WHAT IS ASKED – Copy the entries word for word, from the line containing "This screenshot has height=500, width=750." through the line containing "Action: point(600,57)", with both of those lines included. Leave the pictures out of your copy.

PROVIDED RECORDS –
##############################

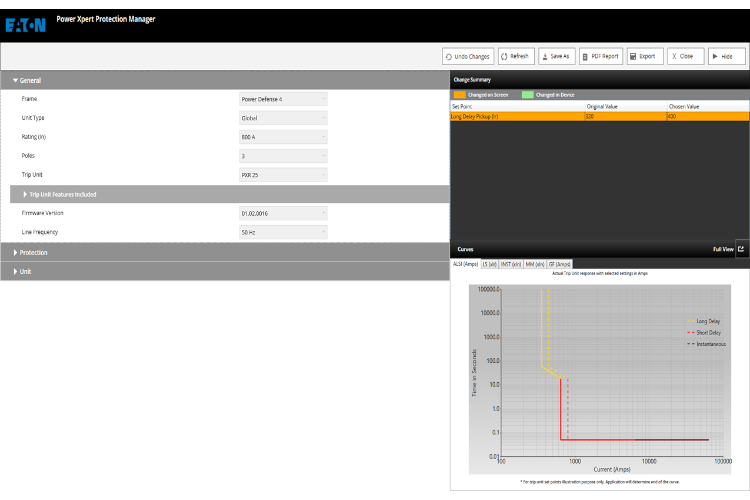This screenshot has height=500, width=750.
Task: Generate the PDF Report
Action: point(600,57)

##############################

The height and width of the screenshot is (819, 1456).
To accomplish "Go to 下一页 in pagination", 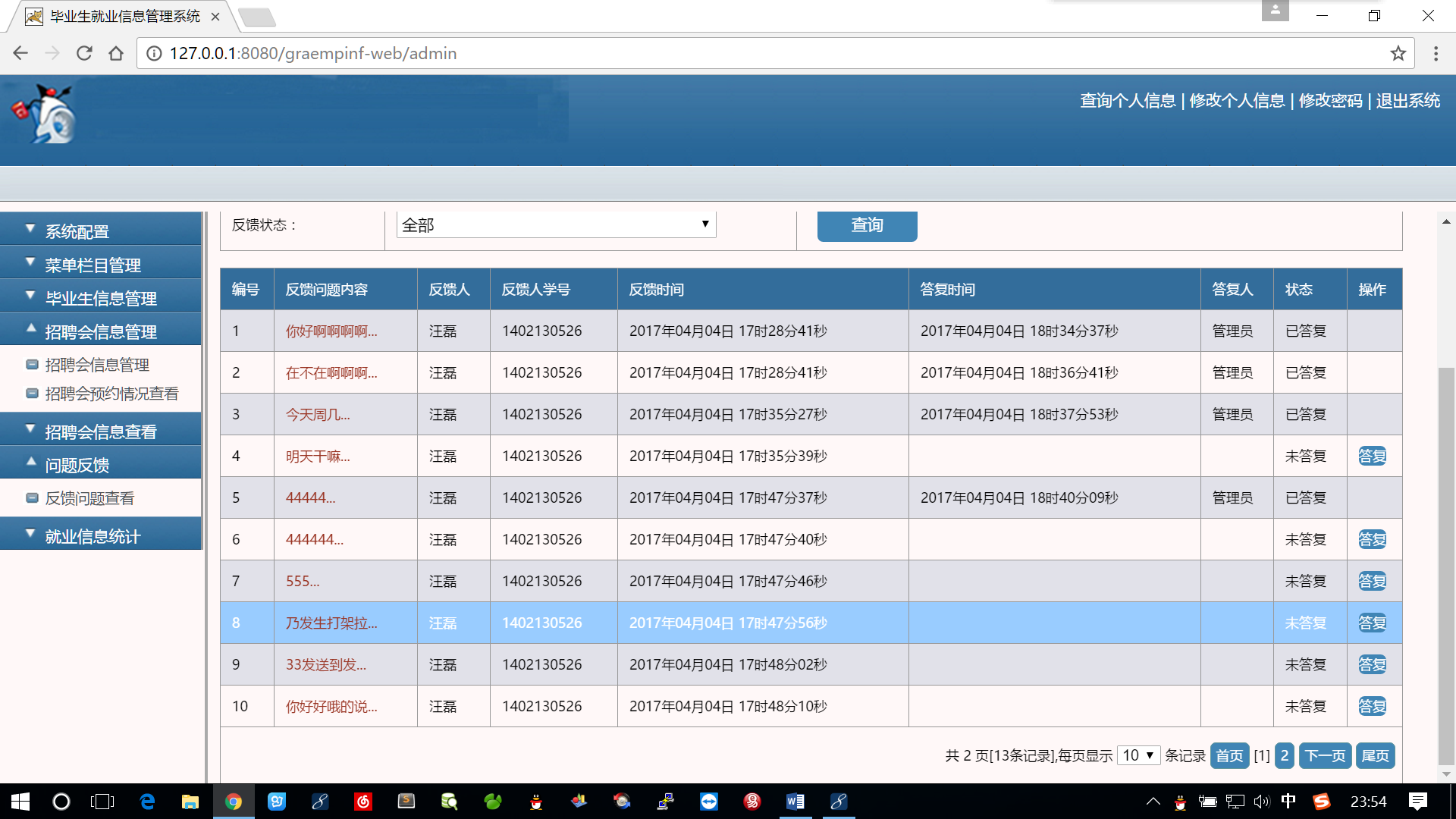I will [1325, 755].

##############################

ANSWER TO THIS EXERCISE –
This screenshot has height=500, width=750.
Task: Generate the PDF Report
Action: point(600,57)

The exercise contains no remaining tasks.